**** Data for this exercise
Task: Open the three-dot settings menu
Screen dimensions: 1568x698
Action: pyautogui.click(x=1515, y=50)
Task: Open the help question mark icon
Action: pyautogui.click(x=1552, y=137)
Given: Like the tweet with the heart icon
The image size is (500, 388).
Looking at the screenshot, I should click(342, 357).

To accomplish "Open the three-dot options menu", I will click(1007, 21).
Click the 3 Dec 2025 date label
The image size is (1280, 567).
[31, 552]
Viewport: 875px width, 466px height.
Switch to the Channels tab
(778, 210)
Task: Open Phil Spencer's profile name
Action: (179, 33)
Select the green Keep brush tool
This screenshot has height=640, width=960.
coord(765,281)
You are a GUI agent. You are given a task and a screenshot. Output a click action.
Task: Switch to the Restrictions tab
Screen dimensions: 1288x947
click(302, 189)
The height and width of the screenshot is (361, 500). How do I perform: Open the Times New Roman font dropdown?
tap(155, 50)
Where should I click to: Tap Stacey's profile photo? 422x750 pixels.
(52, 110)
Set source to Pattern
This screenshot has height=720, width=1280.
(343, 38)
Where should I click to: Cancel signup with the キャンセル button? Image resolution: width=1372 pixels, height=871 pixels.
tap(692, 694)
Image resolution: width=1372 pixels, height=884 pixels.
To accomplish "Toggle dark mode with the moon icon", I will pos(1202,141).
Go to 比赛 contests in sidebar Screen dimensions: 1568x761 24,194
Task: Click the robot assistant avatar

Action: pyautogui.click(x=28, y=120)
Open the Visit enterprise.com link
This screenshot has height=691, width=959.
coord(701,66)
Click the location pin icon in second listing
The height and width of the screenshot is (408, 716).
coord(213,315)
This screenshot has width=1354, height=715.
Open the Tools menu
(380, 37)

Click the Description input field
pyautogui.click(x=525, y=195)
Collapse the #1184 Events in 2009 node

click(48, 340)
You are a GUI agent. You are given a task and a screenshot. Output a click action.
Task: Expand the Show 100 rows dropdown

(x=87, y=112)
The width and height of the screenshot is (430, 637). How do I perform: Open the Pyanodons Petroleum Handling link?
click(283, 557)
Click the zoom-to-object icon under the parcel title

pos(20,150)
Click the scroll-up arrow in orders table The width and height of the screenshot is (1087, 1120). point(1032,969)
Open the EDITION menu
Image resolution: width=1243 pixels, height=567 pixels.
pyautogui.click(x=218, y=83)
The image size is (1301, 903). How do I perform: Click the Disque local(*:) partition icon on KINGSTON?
********
* _Aim of the exercise_:
Where the word "will" appears in a line of the entries, copy that line.

* _Answer space_:
To accomplish "Open the three-dot options menu", I will click(1007, 21).
To accomplish "Toggle dark mode with the moon icon", I will pos(1202,141).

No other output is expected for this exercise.